YDRA, LLC v Mitchell
2014 NY Slip Op 09122 [123 AD3d 1113]
December 31, 2014
Appellate Division, Second Department
Published by New York State Law Reporting Bureau pursuant to Judiciary Law § 431.
As corrected through Wednesday, January 28, 2015


[*1]
  YDRA, LLC, Appellant,
v
John A. Mitchell et al., Defendants, and Paul Sklar, Respondent.

Edelstein & Grossman, New York, N.Y. (Jonathan I. Edelstein of counsel), for appellant.

Meyer, Suozzi, English & Klein, P.C., Garden City, N.Y. (Robert N. Zausmer of counsel), for respondent.

In an action, inter alia, to recover damages for fraud, the plaintiff appeals from an order of the Supreme Court, Queens County (Siegal, J.), dated November 21, 2013, which granted the motion of the defendant Paul Sklar pursuant to CPLR 3211 (a) (1) and (7) to dismiss the complaint insofar as asserted against him.

Ordered that the order is reversed, on the law, with costs, and the motion of the defendant Paul Sklar pursuant to CPLR 3211 (a) (1) and (7) to dismiss the complaint insofar as asserted against him is denied.

A motion pursuant to CPLR 3211 (a) (1) to dismiss based on documentary evidence may be appropriately granted "only where the documentary evidence utterly refutes plaintiff's factual allegations, conclusively establishing a defense as a matter of law" (Goshen v Mutual Life Ins. Co. of N.Y., 98 NY2d 314, 326 [2002]; see Suchmacher v Manana Grocery, 73 AD3d 1017 [2010]; Fontanetta v John Doe 1, 73 AD3d 78, 83 [2010]).

On a motion pursuant to CPLR 3211 (a) (7) to dismiss for failure to state a cause of action, the court must accept the facts alleged in the complaint as true, accord the plaintiff the benefit of every possible favorable inference, and determine only whether the facts as alleged fit within any cognizable legal theory (see Goshen v Mutual Life Ins. Co. of N.Y., 98 NY2d at 326; Leon v Martinez, 84 NY2d 83, 87 [1994]). Where, as here, evidentiary material is submitted and considered on a motion pursuant to CPLR 3211 (a) (7), and the motion is not converted into one for summary judgment, the question becomes whether the plaintiff has a cause of action, not whether the plaintiff has stated one, and unless it has been shown that a material fact claimed by the plaintiff to be one is not a fact at all, and unless it can be said that no significant dispute exists regarding it, dismissal should not eventuate (see Guggenheimer v Ginzburg, 43 NY2d 268, 275 [1977]).
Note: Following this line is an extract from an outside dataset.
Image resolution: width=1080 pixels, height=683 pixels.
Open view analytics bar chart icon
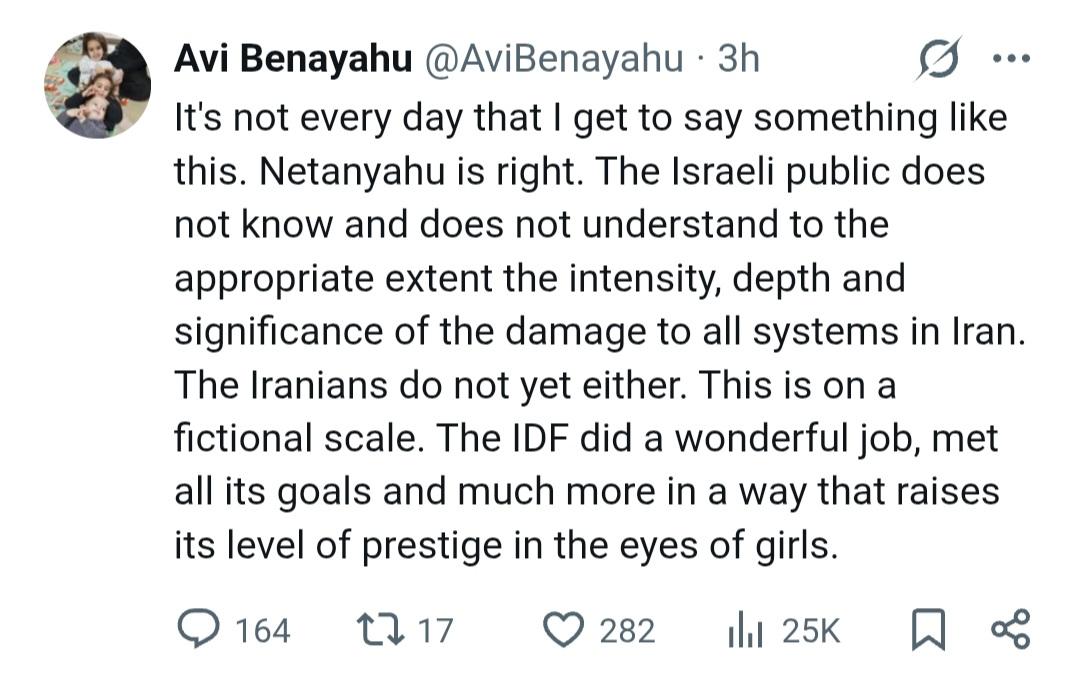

"The elements of a cause of action [alleging] fraud require a material misrepresentation of a fact, knowledge of its falsity, an intent to induce reliance, justifiable reliance [*2]by the plaintiff and damages" (Eurycleia Partners, LP v Seward & Kissel, LLP, 12 NY3d 553, 559 [2009]). A corporate officer may be held personally liable for a fraudulent act committed in his or her capacity as a corporate officer provided that the officer personally participated in the misrepresentation or had actual knowledge of it (see Marine Midland Bank v Russo Produce Co., 50 NY2d 31, 44 [1980]; Buxton Mfg. Co. v Valiant Moving & Stor., 239 AD2d 452, 454 [1997]; I. Towjer, Inc. v Tarran, 236 AD2d 518, 519 [1997]).

As to that branch of the motion of the defendant Paul Sklar which was pursuant to CPLR 3211 (a) (1), his submissions either were not "documentary evidence" within the meaning of CPLR 3211 (a) (1) or did not utterly refute the plaintiff's factual allegations, conclusively establishing a defense as a matter of law (see Fontanetta v John Doe 1, 73 AD3d at 83-86).

As to that branch of Sklar's motion which was pursuant to CPLR 3211 (a) (7), in addressing the allegations made in the second amended complaint that he personally participated in the fraud, Sklar's affidavit failed to demonstrate that these allegations were "not . . . fact[s] at all" (Guggenheimer v Ginzburg, 43 NY2d at 275).

The parties' remaining contentions are without merit.

Accordingly, the Supreme Court should have denied Sklar's motion pursuant to CPLR 3211 (a) (1) and (7) to dismiss the complaint insofar as asserted against him. Rivera, J.P., Leventhal, Chambers and Sgroi, JJ., concur.